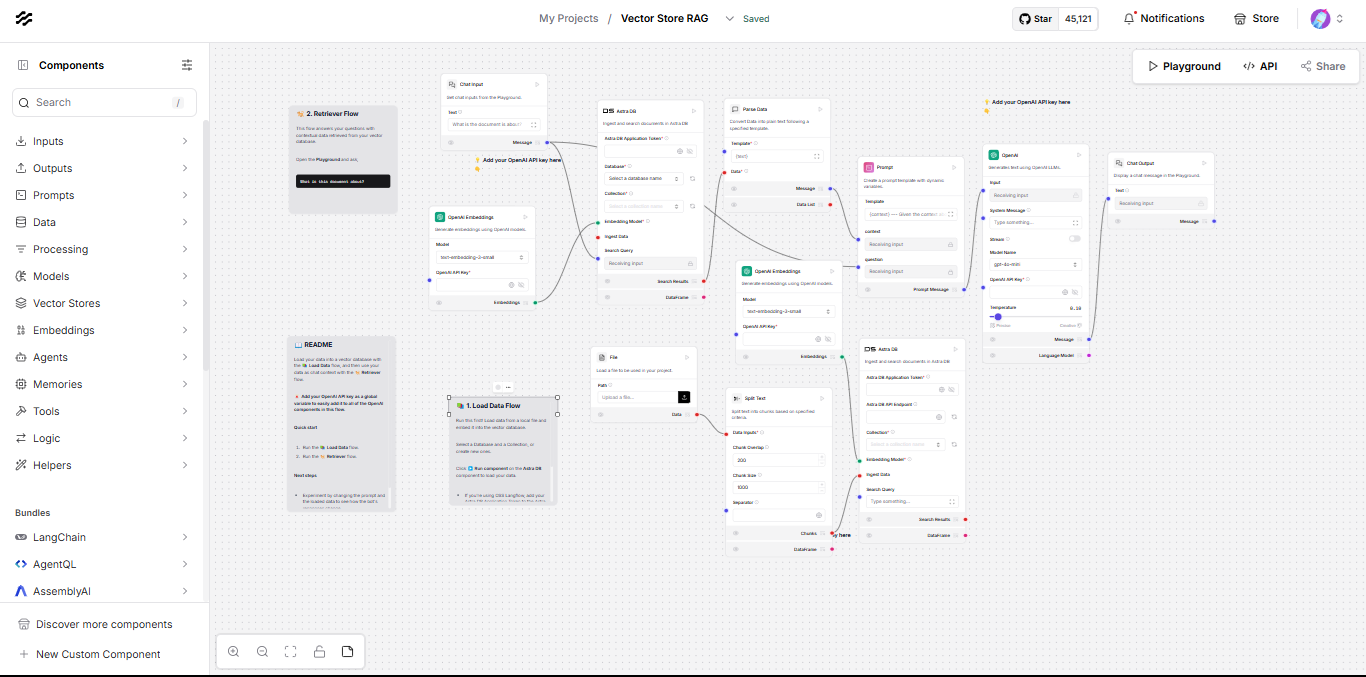The width and height of the screenshot is (1366, 677).
Task: Click the Share button
Action: coord(1322,66)
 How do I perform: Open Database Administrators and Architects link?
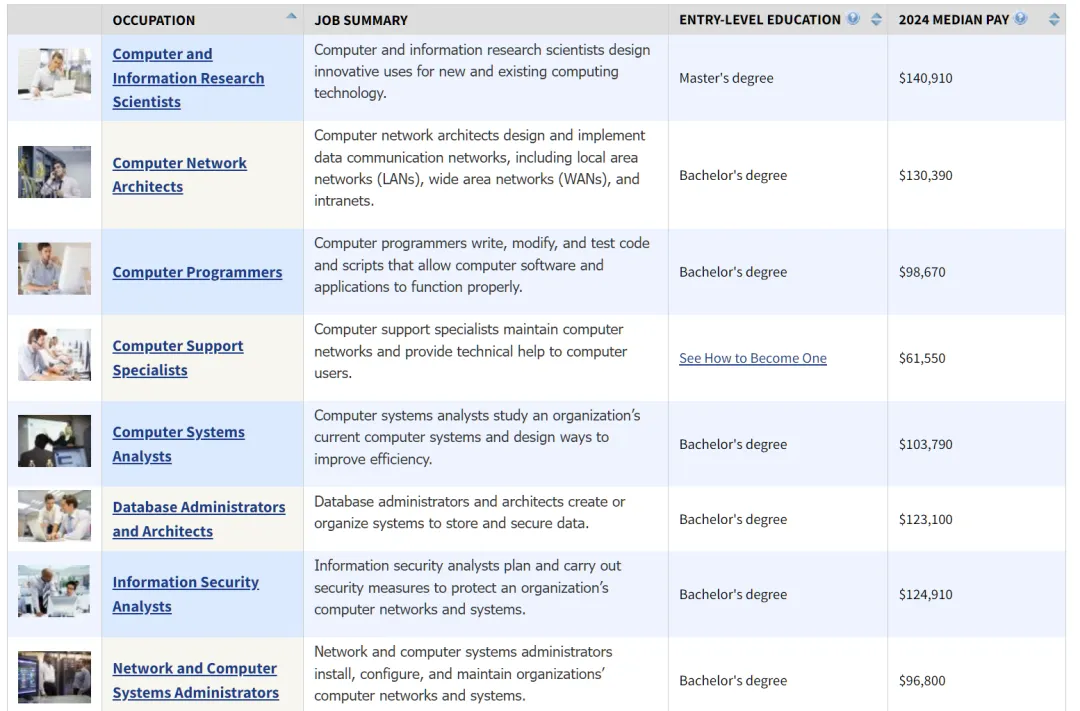click(x=198, y=519)
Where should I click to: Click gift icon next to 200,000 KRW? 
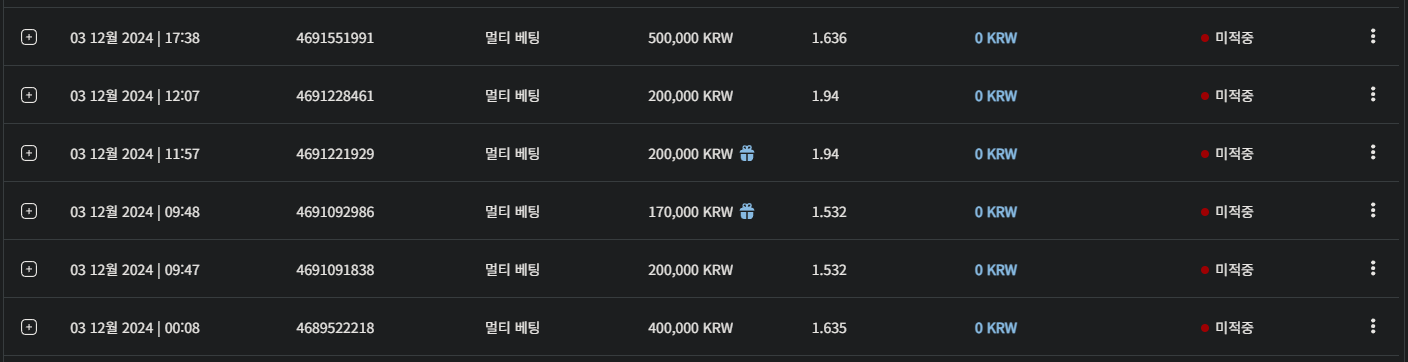point(747,153)
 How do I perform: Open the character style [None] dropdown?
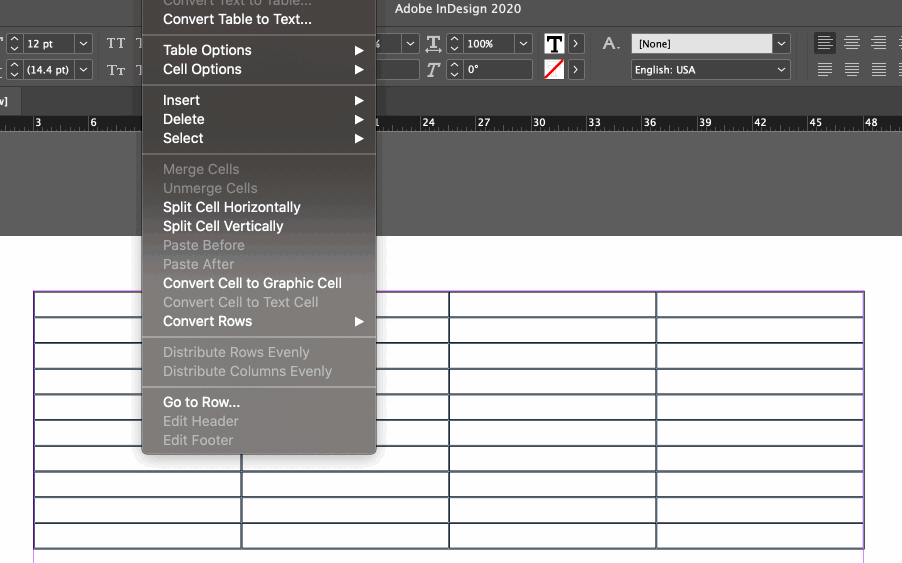pyautogui.click(x=782, y=44)
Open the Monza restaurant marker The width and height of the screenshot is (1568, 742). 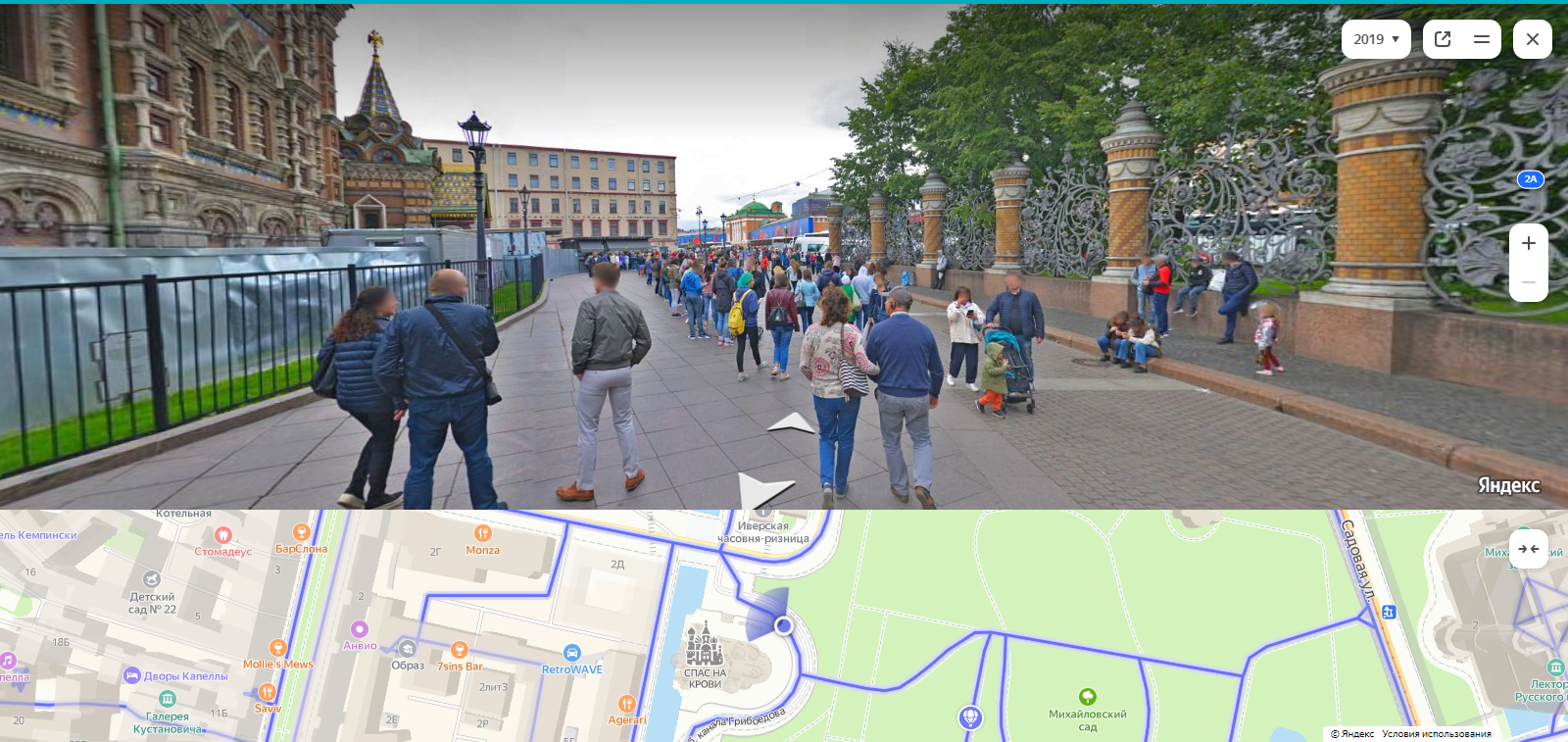482,534
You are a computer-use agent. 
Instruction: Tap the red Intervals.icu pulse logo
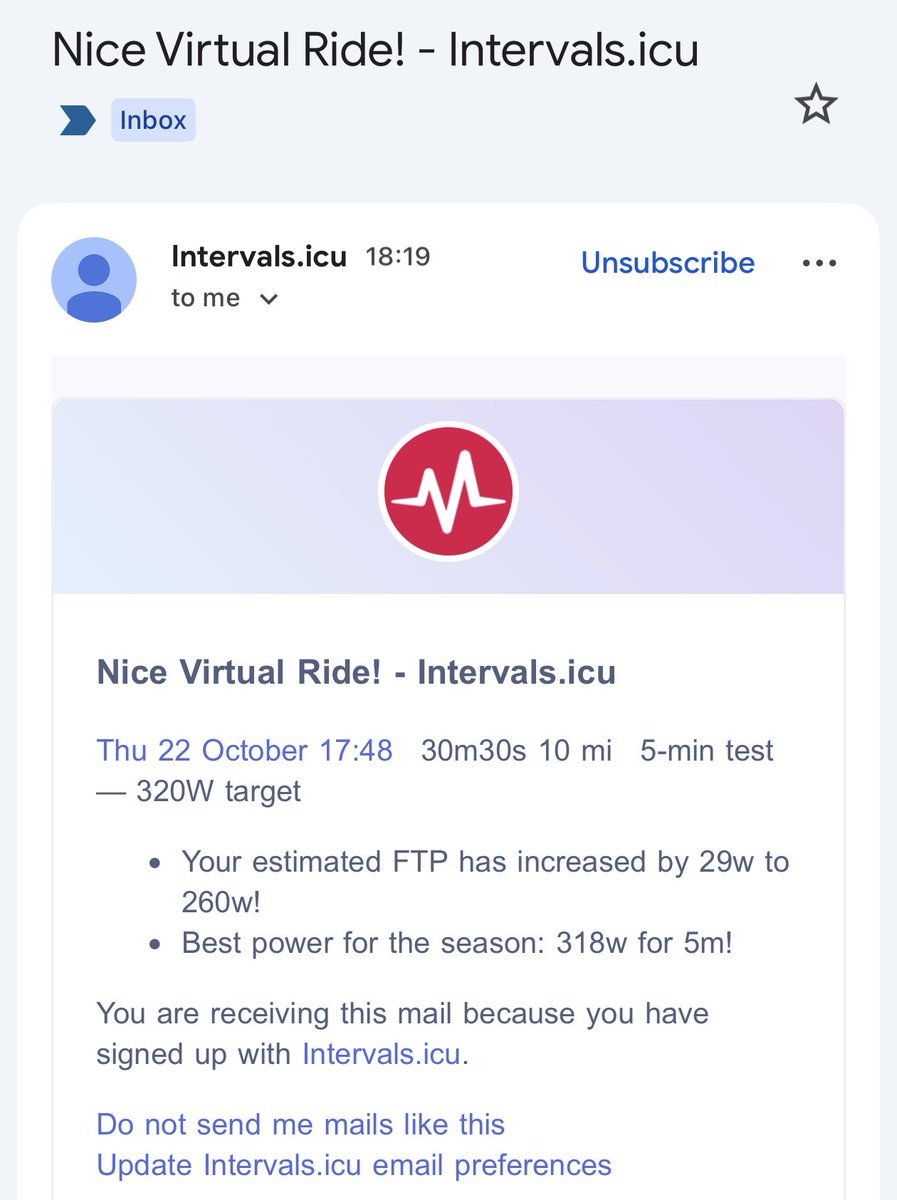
+-------+
Exercise details>
Please write out, word for word, only the lines from the one holding "You are a computer-use agent." through the end of the records above, with both end lines included and the pictures dropped.

Response to the exercise>
You are a computer-use agent. 
Instruction: Tap the red Intervals.icu pulse logo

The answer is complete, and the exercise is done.